Larry Fink, chairman and chief executive of BlackRock, said longer lives meant workers may have to retire later in life to ensure their savings pots tide them over until their death.
In his closely-watched annual letter, which is distributed to investors, Mr Fink said: “No one should have to work longer than they want to. But I do think it’s a bit crazy that our anchor idea for the right retirement age — 65 years old — originates from the time of the Ottoman Empire.
“When people are regularly living past 90, what should the average retirement age be?”
The billionaire investor, who founded BlackRock in 1988, is considered one of most influential voices on the global stage, with his pronouncements often setting the tone for policy making discussions around the world.
Mr Fink, 71, said he feared not enough was being done to ensure people have enough money to safeguard their retirement and “urgent” action was needed to help people build more substantial retirement pots for when they get old.
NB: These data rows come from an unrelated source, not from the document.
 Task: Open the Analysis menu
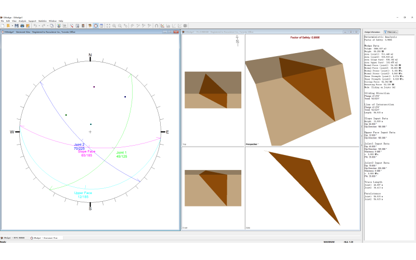(x=22, y=21)
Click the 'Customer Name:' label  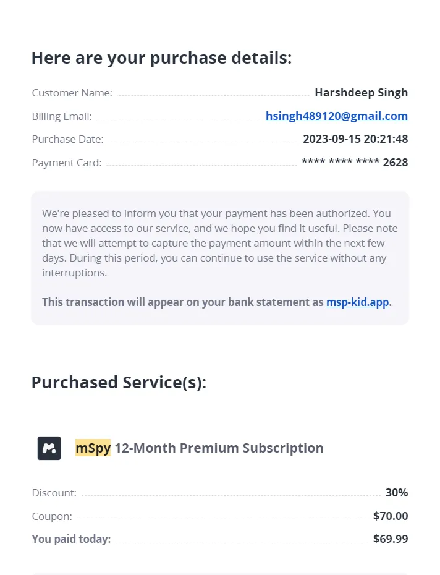pos(72,93)
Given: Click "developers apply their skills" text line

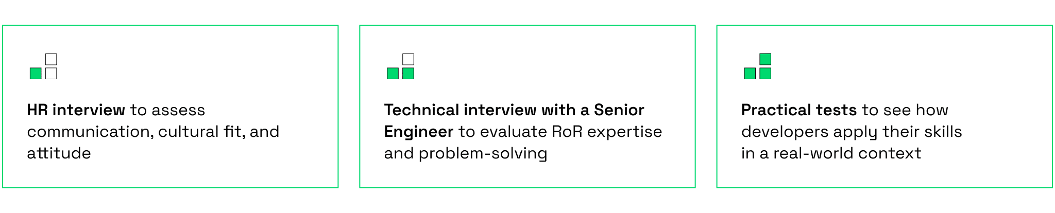Looking at the screenshot, I should click(852, 132).
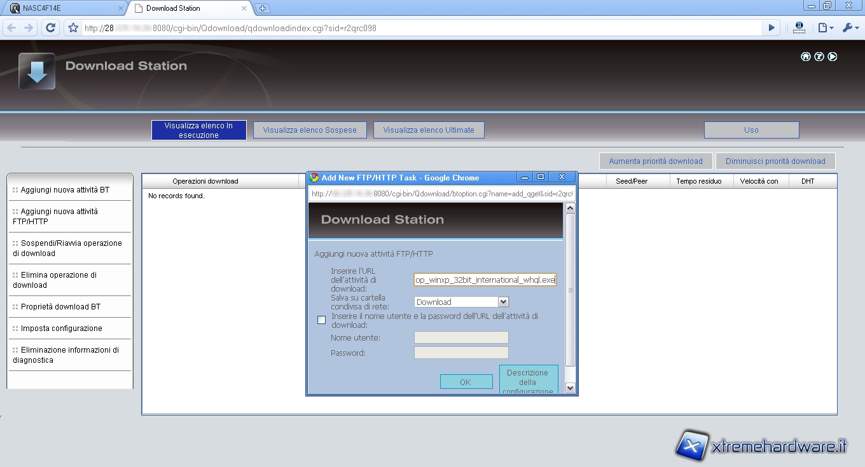Click the go arrow beside address bar
865x467 pixels.
[x=772, y=28]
The Wall Street boss said he wanted to “start having the conversation” about the issue as changing demographics around the world lead to rapidly ageing populations, with countries needing to develop US-style capital markets to help pay for retirees.
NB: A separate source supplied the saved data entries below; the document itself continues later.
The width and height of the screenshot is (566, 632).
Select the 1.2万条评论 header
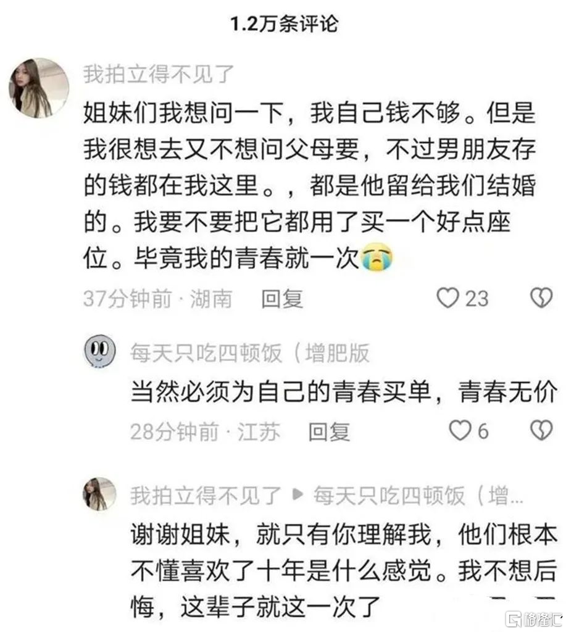[284, 24]
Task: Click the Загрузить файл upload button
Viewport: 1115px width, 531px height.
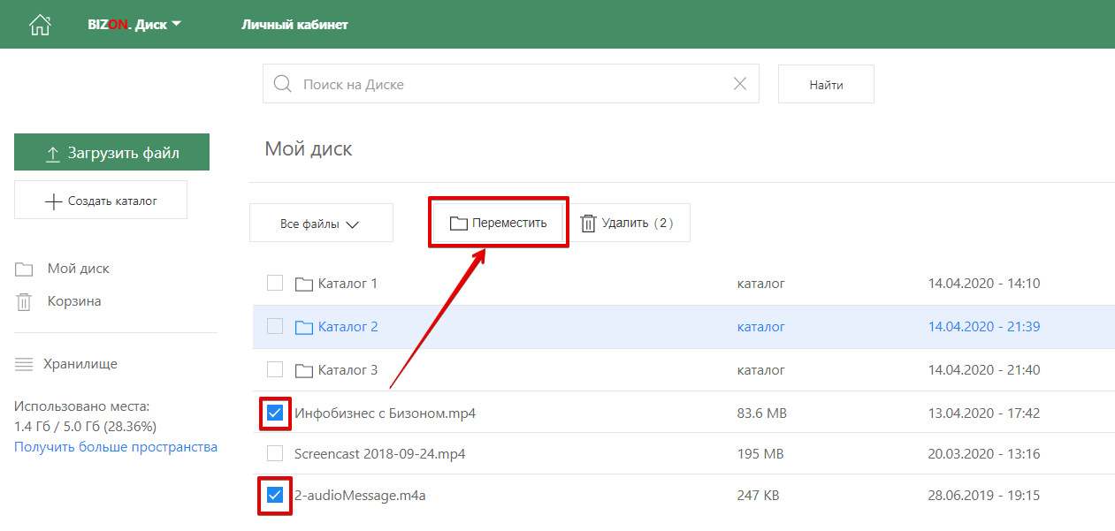Action: (111, 153)
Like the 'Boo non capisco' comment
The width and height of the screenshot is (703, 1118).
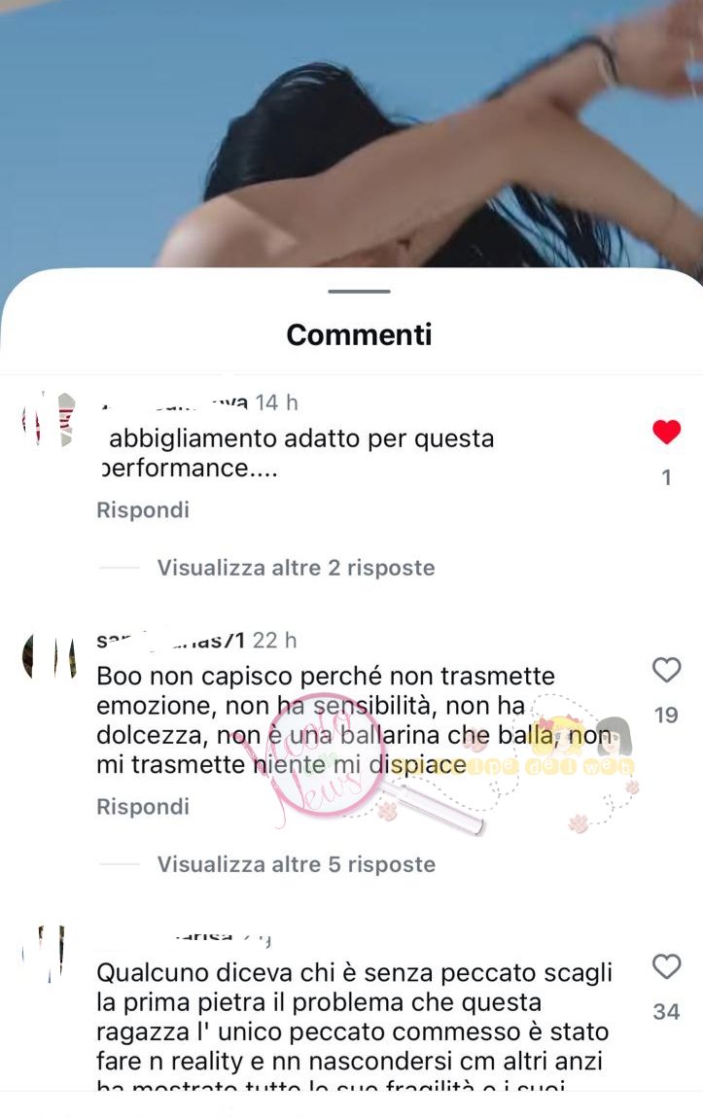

Obesity drugs such as Wegovy were also contributing to longer lives, and sometimes adding an extra 10 years to a person’s lifespan, he said, but there was too little focus on having enough money set aside to live these extra years comfortably.
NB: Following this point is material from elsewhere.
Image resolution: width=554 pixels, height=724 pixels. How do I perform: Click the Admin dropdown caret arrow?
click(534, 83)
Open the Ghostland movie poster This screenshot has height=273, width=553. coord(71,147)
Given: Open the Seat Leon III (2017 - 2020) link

“As a society, we focus a tremendous amount of energy on helping people live longer lives. But not even a fraction of that effort is spent helping people afford those extra years,” said Mr Fink.
According to UN projections, one in six people globally will be over 65 years old by 2050, up from one in 11 in 2019.
In the UK, the retirement age has slowly nudged up from 65 and the Government introduced auto enrolment into pensions a decade ago to stave off the crisis.
People can currently start claiming the state pension at 66, although this is set to rise to 67 by 2028.
Chancellor Jeremy Hunt last year was forced to shelve a planned rise in the state pension age to 68 because of declining life expectancy.
Spending on the UK state pension is also expected to rise from 5.1pc of GDP to 8.6pc of GDP by 2072-73, according to the Office for Budget Responsibility (OBR).
The Tories and Labour have both pledged to keep the pensions triple lock, which guarantees payments rise in line with the highest of price increases, earnings or 2.5pc every year, would remain in the next parliament.
Prime Minister Rishi Sunak insisted on Tuesday that maintaining the policy would be affordable.
However the Institute for Fiscal Studies (IFS) has warned that the triple lock could increase spending by anywhere between a further £5bn and £45bn per year by 2050.
Over recent decades, changes in the pensions industry have transferred all the risk of retirement from employers onto workers.
Defined benefit (DB) schemes, which guarantee pensioners a fixed income level when they retire, are being phased out in favour of defined contribution schemes, which pay out based on the total level of savings and investment gains accrued.
The BlackRock chief said baby boomers who benefitted from DB schemes had an “obligation” to help Gen Zs and millennials save more for retirement.
He said: “Young people have lost trust in older generations. The burden is on us to get it back. And maybe investing for their long-term goals, including retirement, isn’t such a bad place to begin.”
BlackRock is the world’s largest asset manager, overseeing around $10 trillion (£8 trillion) in assets under management.
More than half of those assets are allocated to retirement products.